Page extract:
===

But the passage we have quoted reveals the secret of it all. It was not the triumph of human character, but the result of a divine direction that led him through all his steps and lifted him above all his trials. It was a beautiful illustration of the work of the Holy Spirit in the practical affairs of human life, and the commonplace sphere through which the largest part of our existence here has to pass. The most beautiful fact about it all was, that even Pharaoh himself, the proud and ungodly king of Egypt, was the first to recognize this divine presence in Joseph’s life. Joseph did not have to advertise himself as one possessed of the Holy Spirit; but as the men of the world watched him, they themselves were compelled to say, “Can we find such a one as this in whom the Spirit of God is?”

It is so beautiful when even ungodly men are compelled to see and glorify God in our lives. There is no greater triumph of holy character than to compel the testimony of the men of the world to the power of God in us. This was the glory of Daniel’s life, that even his worst enemies had to say, “We can find nothing against this man, except it be as concerning the law of his God”; and the grandest testimony ever given to Jesus Christ by human lips was that of His judge, Pontius Pilate, when he was forced to say, “I bring Him forth to you that ye may know that I find no fault in Him.”

O, men of the world, O, young men, looking out upon the future and wanting to know the secret of the highest success, would that you might know that the same Spirit that guided Joseph’s steps, and led him through his painful pathway until from the dungeon of Pharaoh and the kitchen of Potiphar he reached the premiership of all Egypt, and indeed of all the world, is ready to be your Guide, your Teacher, your Wisdom, and the Source of all your strength, success, and happiness.

2. The next example is the case of Moses and Aaron: Exodus 4: 10-16. In this passage we have an account of God’s call to Moses to undertake the leadership of Israel from Egypt to Canaan, and the special task of going to Pharaoh to demand the release of God’s people from their bondage. We find Moses shrinking from the task because he was slow of speech and asking God to send somebody else. God answers Moses by saying, “Who hath made man’s mouth, or who maketh the dumb, or deaf, or the seeing, or the blind? Have not I, the Lord? Now therefore go, and I will be with thy mouth, and teach thee what thou shalt say.” Still Moses was unsatisfied and unwilling, and then God became displeased with him and bade him call his brother, Aaron. “And thou shalt speak unto him, and put words in his mouth: and I will be with thy mouth, and with his mouth, and will teach you what ye shall do. And he shall be thy spokesman unto the people: and he shall be, even he shall be to thee instead of a mouth, and thou shalt be to him instead of God.”

Here we see God offering to be to Moses not only the wisdom to know what he ought to say, but the power of utterance to say it rightly. The faith of Moses, however, was not quite equal to the mighty promise. God, therefore, indulged him in his timidity and unbelief by sharing the commission with another, and giving him Aaron to be a voice and an utterance for him.

===

Extracted entries:
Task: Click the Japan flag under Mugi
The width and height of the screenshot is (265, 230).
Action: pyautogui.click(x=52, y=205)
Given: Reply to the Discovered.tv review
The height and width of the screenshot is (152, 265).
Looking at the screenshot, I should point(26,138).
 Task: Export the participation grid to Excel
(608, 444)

===

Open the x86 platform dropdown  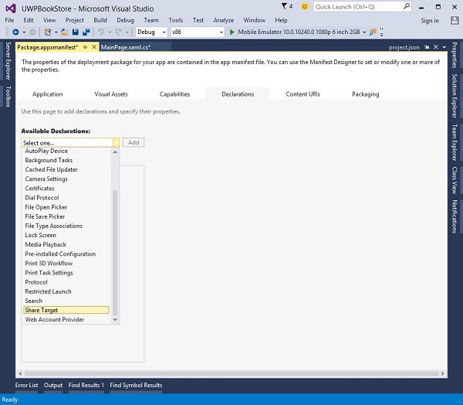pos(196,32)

===

In the sermon passage on Joseph, Moses and Aaron, who is named as the first to recognize the divine presence in Joseph's life?

Full output:
Pharaoh, the proud and ungodly king of Egypt.